Film is directed by Guillermo del Toro from his script with Matthew Robbins, from the book of the same name by Donald A. Wollheim. It’s a solid, modern day sci-fi/horror, that is not without a nod to the giant bug movies of the 50s. It’s got a good story, a top notch cast, some good gore, excellent creature FX and there is enough carnage and action to satisfy the average monster/giant bug movie fan. The attack scenes are intense and suspenseful and Del Toro gives his creatures a nice air of mystery, till he’s ready to reveal them. When he does, they are menacing, vicious and have a character about them. He creates a lot of mystery and atmosphere and his visual style is gorgeous as usual. His visual eye makes good use of the underground subway system setting. The cinematography by Dan Laustsen is both colorful and filled with atmospheric shadows and the score by Marco Beltrami is very effective.
As said, there is a good cast here. Sorvino is a strong heroine as Susan. She has a hard time convincing the authorities of what she’s discovered and goes to investigate herself with only Peter on her side. Jeremy Northam is solid as Peter. He’s more concerned with having a baby than investigating Susan’s claims, at first, but comes to believe Susan is on to something. Charles S. Dutton is also really good as Officer Norton, a tough guy who is reluctantly dragged along on the giant bug hunt. The film also has a good supporting cast with Giancarlo Giannini as a shoe shiner whose autistic son (Alexander Goodwin) has an interest in the creatures, Josh Brolin, F. Murray Abraham, and, in a small role, Walking Dead’s Norman Reedus, as a department of sanitation employee who finds something very interesting in the garbage.
I’ve always liked monster movies and am a huge fan of Guillermo Del Toro, so it’s no surprise I champion his giant bug movie set in the sewers of NYC. I really do believe this is a good and very underrated monster movie that doesn’t get enough love. A director’s cut is now available on blu-ray, as Del Toro was unhappy with studio tinkering on the original release. It expands the story of Sorvino’s Entomologist and her husband, Peter as they try to have a baby, basically adding a bit more of a human element to already likable characters. Those looking for more creature stuff in the director’s cut will be sadly disappointed. A really good monster flick that doesn’t get the respect it deserves and was sadly a box office disappointment upon release in 1997.

......

(TASK DESCRIPTION): According to the film review, why is a director's cut now available on Blu-ray? Answer in one to three sentences. Answer from the review above and nothing else.

......

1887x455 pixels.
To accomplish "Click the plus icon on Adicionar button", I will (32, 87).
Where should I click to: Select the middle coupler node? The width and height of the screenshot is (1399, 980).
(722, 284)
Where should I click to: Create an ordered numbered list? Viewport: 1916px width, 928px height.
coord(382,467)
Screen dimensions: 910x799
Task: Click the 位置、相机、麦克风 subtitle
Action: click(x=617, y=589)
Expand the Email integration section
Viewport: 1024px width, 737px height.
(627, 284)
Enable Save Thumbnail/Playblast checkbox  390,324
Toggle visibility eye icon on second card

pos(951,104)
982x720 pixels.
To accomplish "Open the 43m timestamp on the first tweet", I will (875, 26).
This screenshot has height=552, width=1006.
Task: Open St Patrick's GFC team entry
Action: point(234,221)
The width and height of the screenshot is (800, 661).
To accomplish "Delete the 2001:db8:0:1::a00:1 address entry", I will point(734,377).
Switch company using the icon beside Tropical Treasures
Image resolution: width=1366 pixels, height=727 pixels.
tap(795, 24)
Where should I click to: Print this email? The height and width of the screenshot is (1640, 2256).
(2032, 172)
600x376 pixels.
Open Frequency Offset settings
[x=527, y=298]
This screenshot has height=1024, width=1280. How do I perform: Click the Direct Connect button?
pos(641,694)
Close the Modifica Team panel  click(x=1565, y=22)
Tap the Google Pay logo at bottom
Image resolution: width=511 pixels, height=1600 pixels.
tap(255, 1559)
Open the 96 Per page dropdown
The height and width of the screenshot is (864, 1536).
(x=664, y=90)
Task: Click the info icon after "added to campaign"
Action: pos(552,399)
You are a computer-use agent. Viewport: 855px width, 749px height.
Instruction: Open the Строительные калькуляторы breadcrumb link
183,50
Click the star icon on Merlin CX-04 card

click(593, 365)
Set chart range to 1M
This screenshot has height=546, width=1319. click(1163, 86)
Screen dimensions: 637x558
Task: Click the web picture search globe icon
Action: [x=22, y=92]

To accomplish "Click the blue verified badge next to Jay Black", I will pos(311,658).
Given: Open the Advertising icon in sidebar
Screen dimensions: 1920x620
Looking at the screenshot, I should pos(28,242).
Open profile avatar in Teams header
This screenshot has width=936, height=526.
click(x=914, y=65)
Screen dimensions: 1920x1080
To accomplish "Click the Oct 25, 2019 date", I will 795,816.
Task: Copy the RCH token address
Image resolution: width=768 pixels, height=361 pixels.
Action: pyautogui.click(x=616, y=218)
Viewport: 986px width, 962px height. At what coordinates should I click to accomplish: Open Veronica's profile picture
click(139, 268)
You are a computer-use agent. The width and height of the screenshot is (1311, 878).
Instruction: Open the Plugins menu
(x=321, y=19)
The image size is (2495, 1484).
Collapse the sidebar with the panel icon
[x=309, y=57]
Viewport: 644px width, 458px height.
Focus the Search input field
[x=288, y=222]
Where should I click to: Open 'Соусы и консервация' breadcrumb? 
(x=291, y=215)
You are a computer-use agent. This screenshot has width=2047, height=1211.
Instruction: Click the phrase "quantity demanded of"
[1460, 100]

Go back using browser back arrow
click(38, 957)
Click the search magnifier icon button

......

(RESULT): A director's cut is now available because Guillermo del Toro was unhappy with the studio's tinkering on the original release.